American State Bank of Detroit v. Aaron, 271 Mich. 147; 260 N.W. 141, and Hightower v. American National Bank, 263 U.S. 351, cited by petitioner, are distinguishable on the facts. In American State Bank of Detroit v. Aaron, a suit brought in equity to enforce the liability of shareholders for the bank's debts, the court specifically pointed out that:

* * * the proposal of the Peoples Bank (liquidating agent) provided for advancements to be made to the American Bank to meet demands of depositors before its stockholders decided upon voluntary liquidation. In so doing the Peoples Bank clearly became a creditor. * * *

In Hightower v. American National Bank, supra, also involving a suit in equity to enforce the liability of the shareholders for the bank's debts, the American National Bank's obligation to pay the Commercial Bank's depositors and other liabilities as and when the same were presented for payment was effective prior to, and was not dependent or contingent upon, the contemplated closing and liquidation of the Commercial Bank, and advancements were made while the Commercial Bank remained open and continued to carry on in the customary way the banking business in which it was engaged, and at the time the suit was brought all that was to be done under the contract was practically completed, save that the obligation, if any, to reimburse the American National Bank for advancing money to pay the liabilities of Commercial Bank had not been fulfilled. Under the contract herein petitioner was not specifically required to make any advancement prior to taking over the assets of Dollar Bank. Petitioner did advance $300,000 in November 1929, which was debited to an account captioned ‘Dollar State Bank Liquidation Asset Account, ‘ and also $90,000, which was debited to the account ‘Dollar State Bank & Trust Co. ‘ However, the evidence fails to show the status of such accounts in the taxable years. Furthermore, as to the $300,000 advancement, it is after November 18, 1929, by collections of Dollar Bank's deposits in other banks, from cash on hand in Dollar Bank's vaults, and from the sale of securities. The $90,000 advancement may have been similarly repaid.
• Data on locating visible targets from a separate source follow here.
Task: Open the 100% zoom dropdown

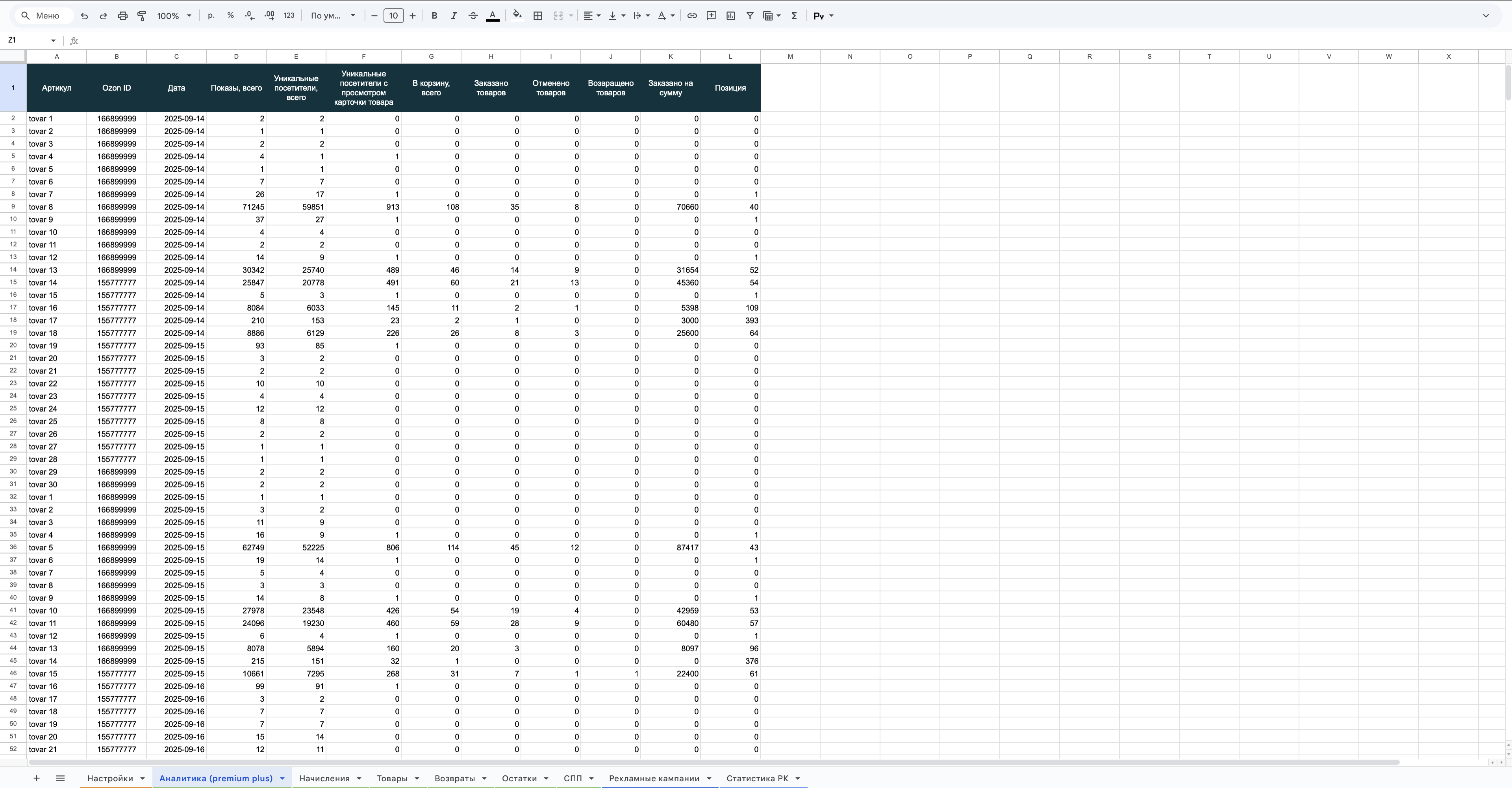Action: [174, 16]
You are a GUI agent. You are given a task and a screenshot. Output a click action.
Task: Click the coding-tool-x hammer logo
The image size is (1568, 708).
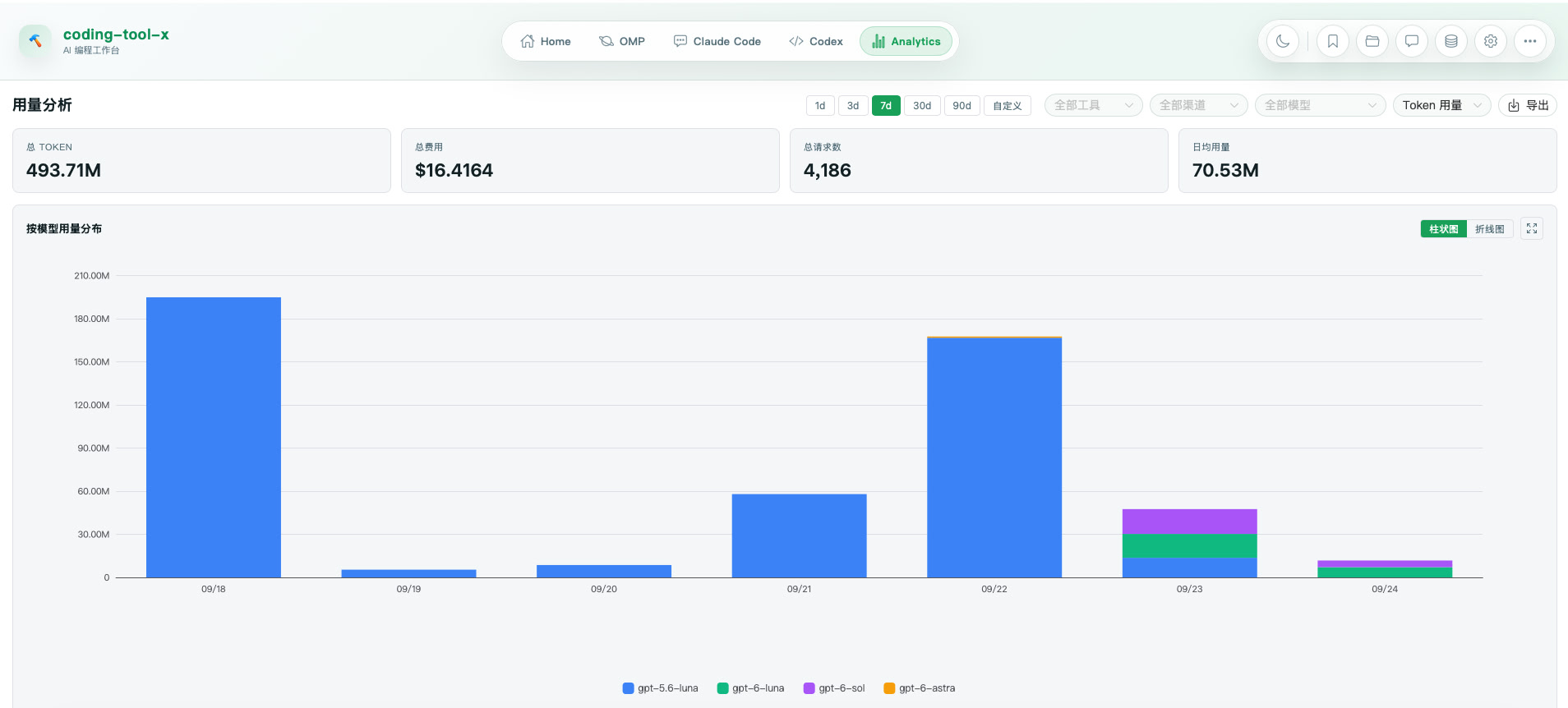[x=35, y=41]
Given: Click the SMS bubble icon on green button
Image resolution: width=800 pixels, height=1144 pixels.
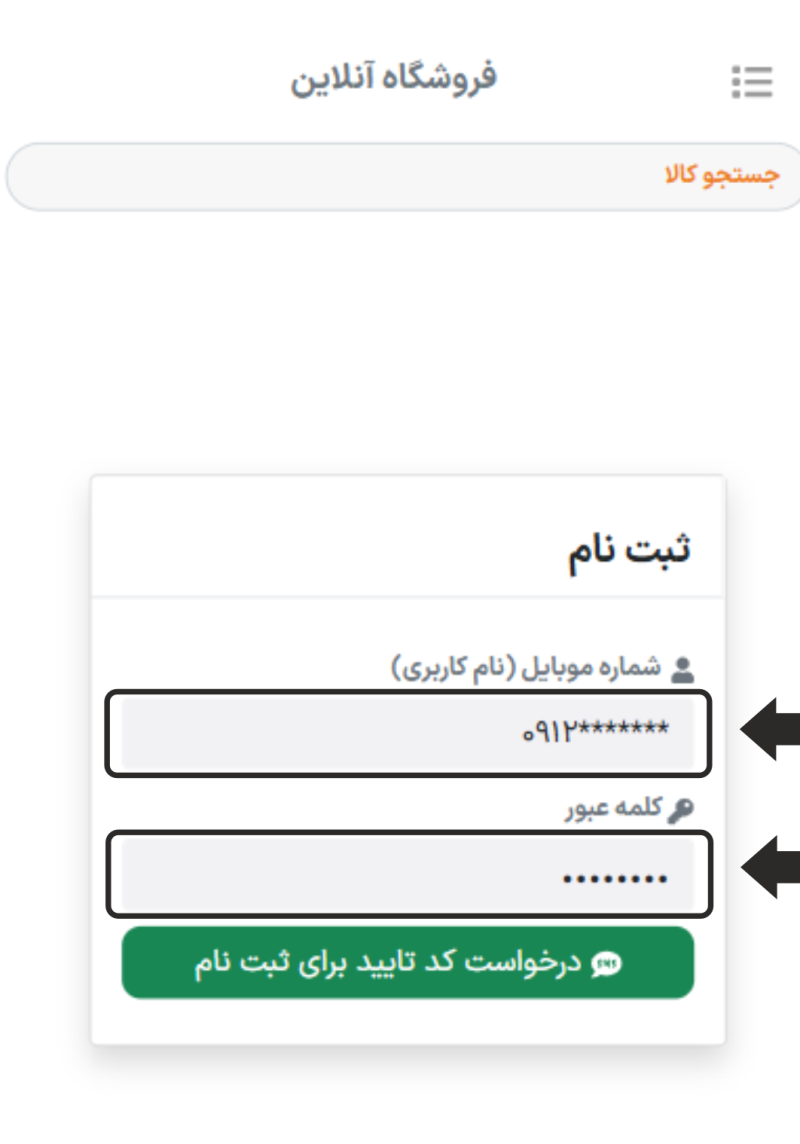Looking at the screenshot, I should point(606,963).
It is our conclusion that the evidence presented fails to show that a debtor and creditor relationship arose out of the contract, inasmuch as there is no showing that there actually was a deficit in moneys realized from the assets sold to meet the liabilities of Dollar Bank guaranteed by petitioner.

The petitioner, in the alternative, contends that, if it be held that the agreement of November 18, 1929, is a bill of sale, then it should be entitled to loss deductions of $7,280.50 in 1940 and $73,868.57 in 1941. It appears that the amounts represent the net long term capital losses from the sale of securities claimed in the income tax returns for 1940 and 1941, respectively, filed by petitioner for Dollar Bank. We have the securities for tax purposes as those of Dollar Bank. There is no evidence to the contrary. Upon the record as made, petitioner is not entitled to such deductions.

Decision will be entered for the respondent.